You can learn basic programming concepts and skills of Python within 2 hours. 1. Learn variables and data types, 2. Master control flow (conditional statements and loops), 3. Understand the definition and use of functions, 4. Quickly get started with Python programming through simple examples and code snippets.

It is impossible to view MongoDB password directly through Navicat because it is stored as hash values. How to retrieve lost passwords: 1. Reset passwords; 2. Check configuration files (may contain hash values); 3. Check codes (may hardcode passwords).

As a data professional, you need to process large amounts of data from various sources. This can pose challenges to data management and analysis. Fortunately, two AWS services can help: AWS Glue and Amazon Athena.

The steps to start a Redis server include: Install Redis according to the operating system. Start the Redis service via redis-server (Linux/macOS) or redis-server.exe (Windows). Use the redis-cli ping (Linux/macOS) or redis-cli.exe ping (Windows) command to check the service status. Use a Redis client, such as redis-cli, Python, or Node.js, to access the server.

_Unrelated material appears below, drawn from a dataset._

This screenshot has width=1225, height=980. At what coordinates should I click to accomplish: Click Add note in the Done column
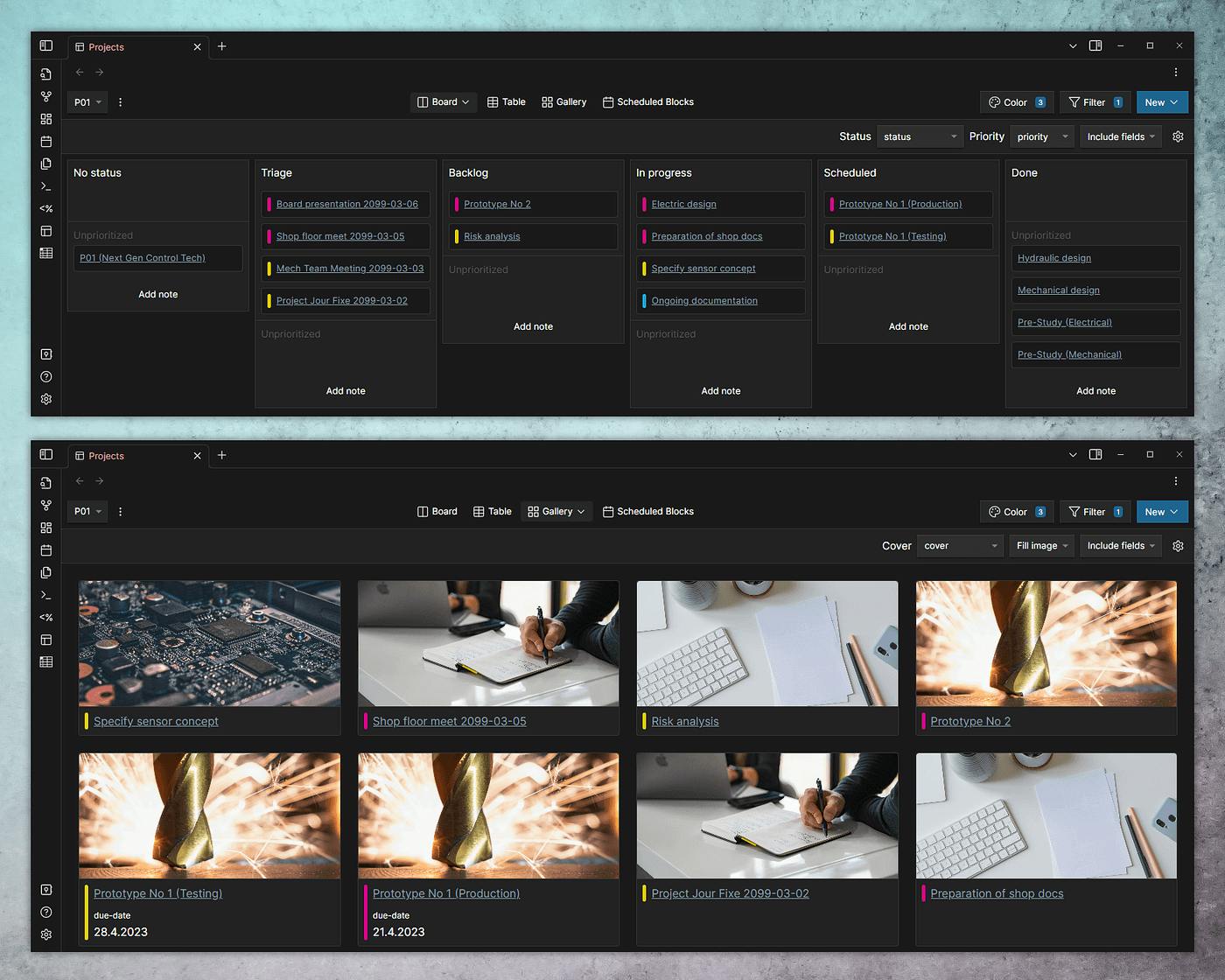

To read a queue from Redis, you need to get the queue name, read the elements using the LPOP command, and process the empty queue. The specific steps are as follows: Get the queue name: name it with the prefix of "queue:" such as "queue:my-queue". Use the LPOP command: Eject the element from the head of the queue and return its value, such as LPOP queue:my-queue. Processing empty queues: If the queue is empty, LPOP returns nil, and you can check whether the queue exists before reading the element.

Question: How to view the Redis server version? Use the command line tool redis-cli --version to view the version of the connected server. Use the INFO server command to view the server's internal version and need to parse and return information. In a cluster environment, check the version consistency of each node and can be automatically checked using scripts. Use scripts to automate viewing versions, such as connecting with Python scripts and printing version information.

Navicat's password security relies on the combination of symmetric encryption, password strength and security measures. Specific measures include: using SSL connections (provided that the database server supports and correctly configures the certificate), regularly updating Navicat, using more secure methods (such as SSH tunnels), restricting access rights, and most importantly, never record passwords.